GIVEN INSTRUCTION 1
Pull out every line of the listing that contains the string "height".

SELECTED PASSAGE

>> start

# A monatomic gas is adiabatically compressed

1. May 17, 2009

### vorcil

http://img198.imageshack.us/img198/1122/masteringphysicsscreens.jpg [Broken]

p = ((1/3)*(N/V))*mv^2

vrms = squareroot ((3p)/(N/v))

i tried substituting .125 into the equation to get some numbers, didn't get anything useful

can someone show me the formulas that i have to use, and how to use them? or explain how to solve this problem

cheers

Last edited by a moderator: May 4, 2017
2. May 17, 2009

### vorcil

anyone?

3. May 17, 2009

### Andrew Mason

If the question called for an actual calculation (I am not sure it does), you would use the adiabatic condition :

$$PV^{\gamma} = constant$$ or:

$$TV^{\gamma -1} = constant$$

In other words, these quantities remain unchanged in an adiabatic process.

Since work is done on the gas, what can you say about the temperature after adiabatic compression (apply first law)? How does vrms relate to temperature?

Would the specific heat Cv change? (remember, the gas is ideal).

What does the mean free path mean? How would it change with reduced volume?

>> end

DATA FOR PROCESSING
>> start

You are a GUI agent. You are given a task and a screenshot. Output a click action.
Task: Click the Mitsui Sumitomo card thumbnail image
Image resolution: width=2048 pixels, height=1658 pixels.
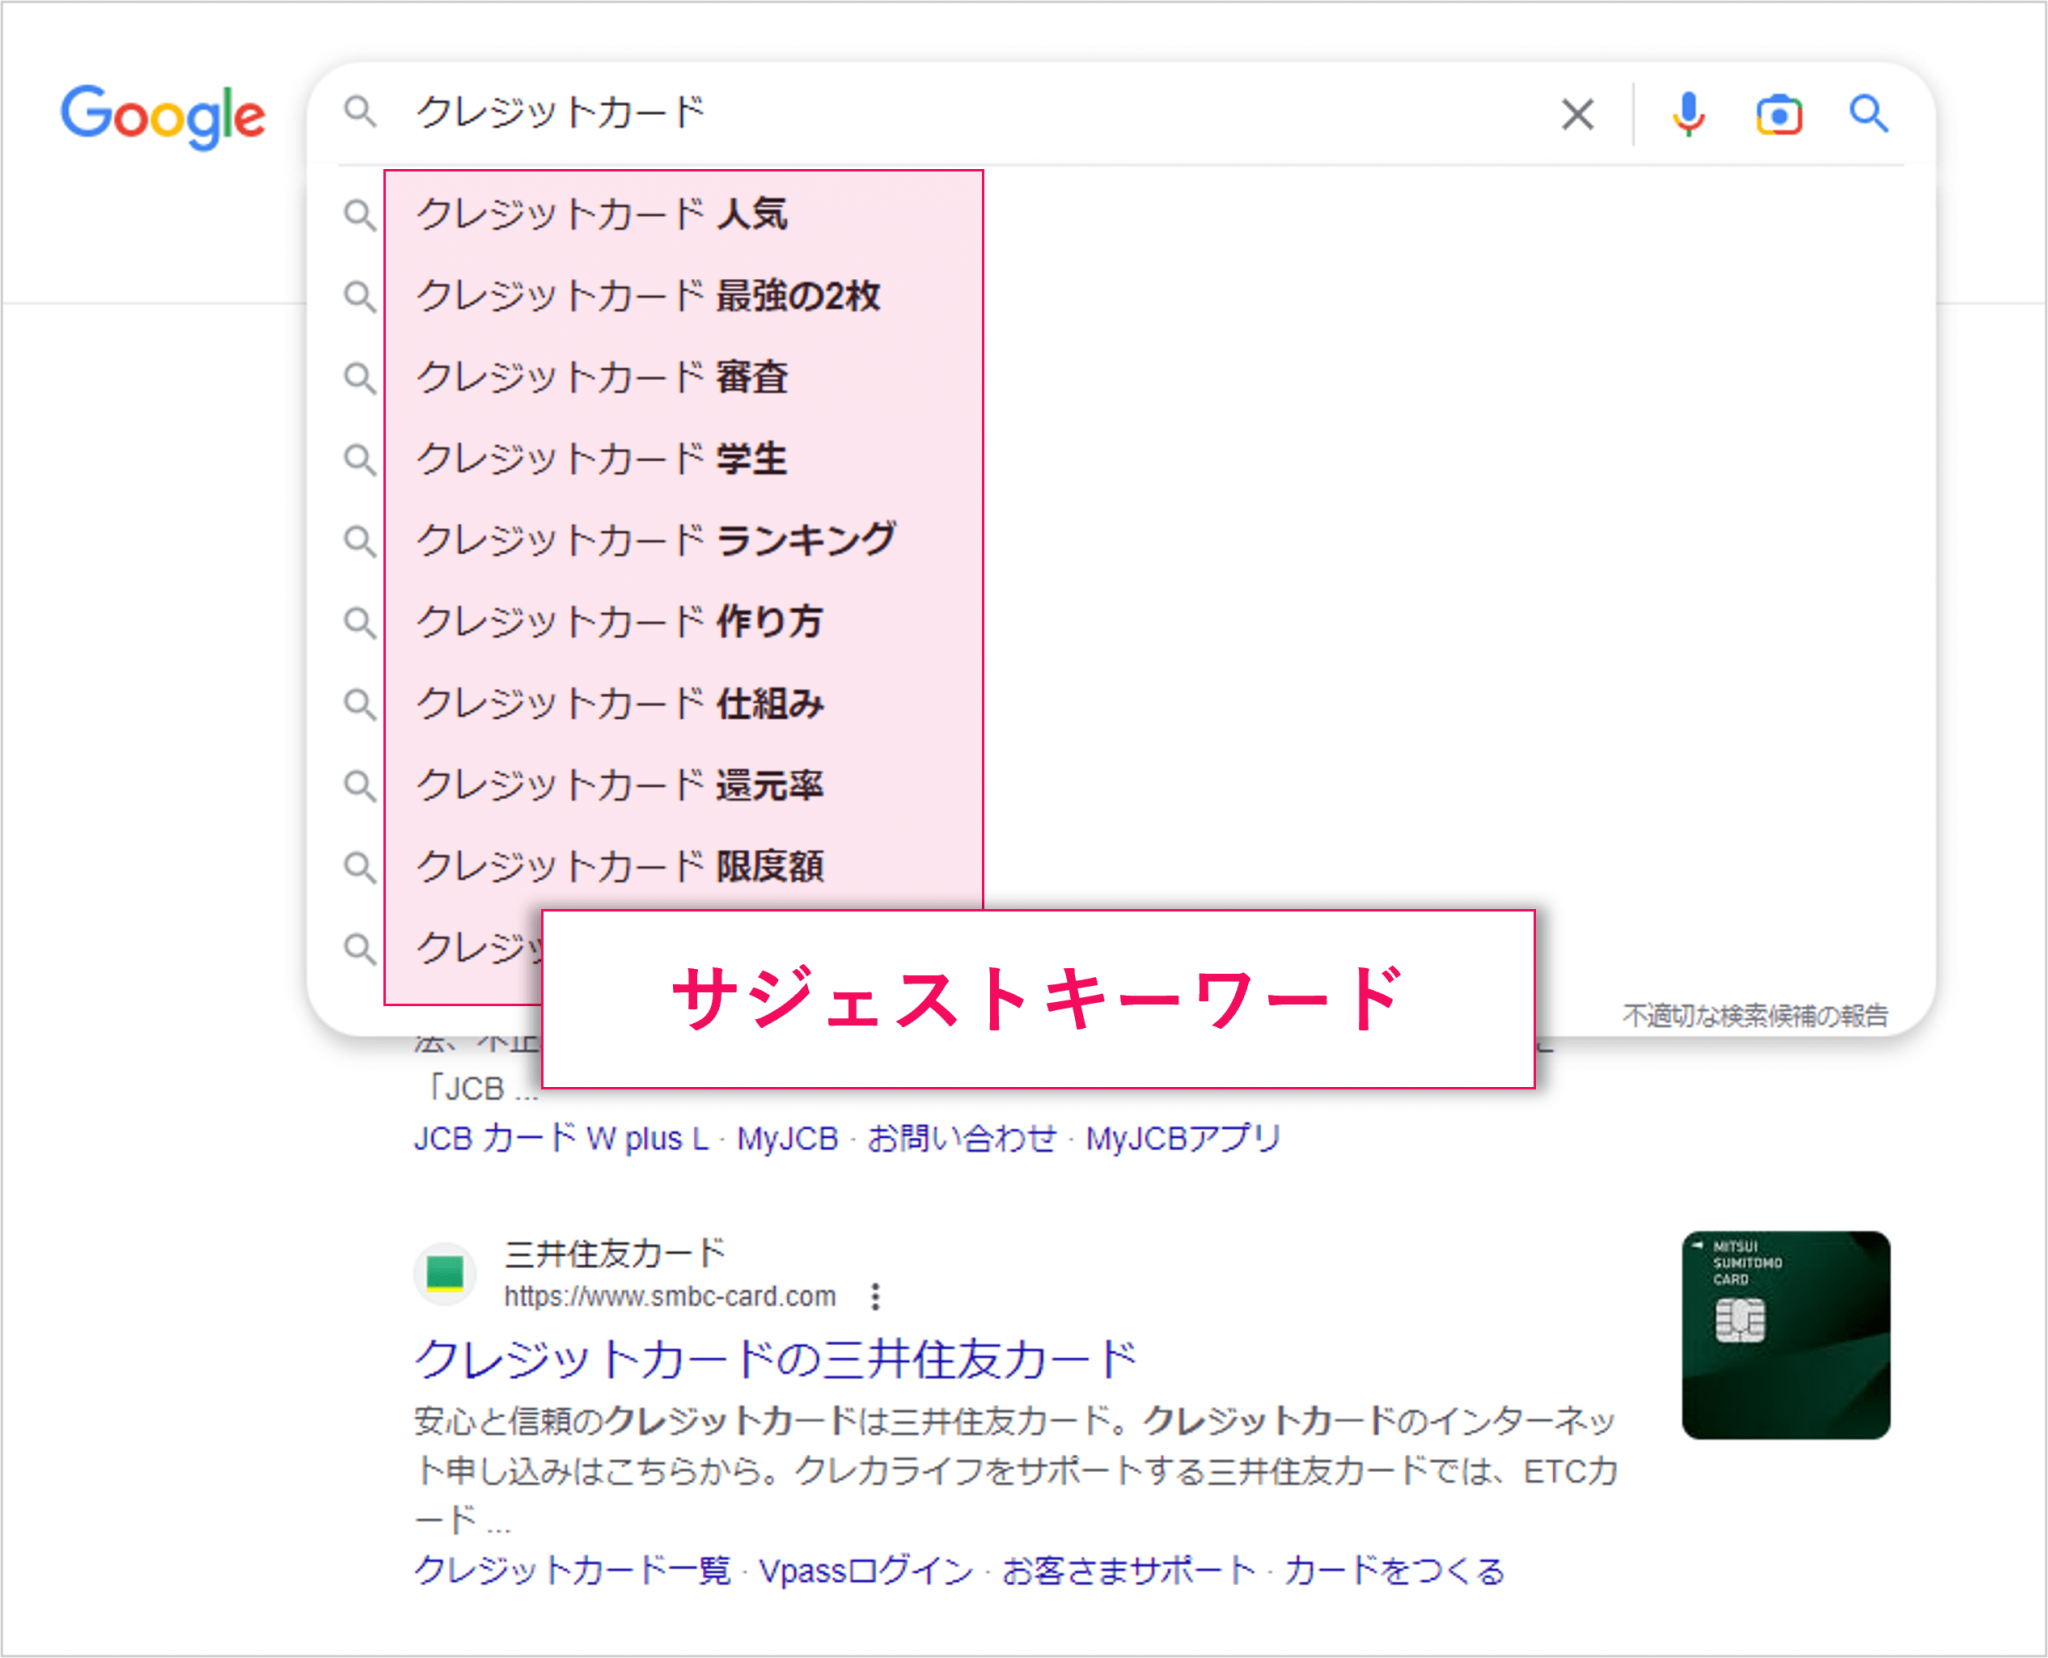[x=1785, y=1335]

>> end
>> start

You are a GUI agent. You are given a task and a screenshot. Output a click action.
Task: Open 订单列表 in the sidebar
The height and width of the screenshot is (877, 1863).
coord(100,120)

>> end

GIVEN INSTRUCTION 2
Continue the forum thread on the adiabatically compressed monatomic gas, picking up right after its last sentence.

ANSWER 1
Image resolution: width=2048 pixels, height=1658 pixels.
The height and width of the screenshot is (877, 1863).

ANSWER 2
AM

Last edited by a moderator: May 4, 2017
4. May 17, 2009

### vorcil

since those values were constant and work is done on the gas, i would expect the temperature to decrease as the volume of the gas decreases to keep the thermal energy constant,

if the temperature decreases, i don't think anything happens to the vrms of the gas, because i looked through the book at the vRms of a gas section and the formulas have nothing to do with temperature (though i'm sure they do)

5. May 17, 2009

### vorcil

ok i found in my book

P = f/a
= 1/3 * N/V * MVrms squared

n/v = p / boltzmanC * temperature

so the volume is inversely proportional to temperature as was my guess, if volume decreases the temperature increases

6. May 17, 2009

### vorcil

they are constant?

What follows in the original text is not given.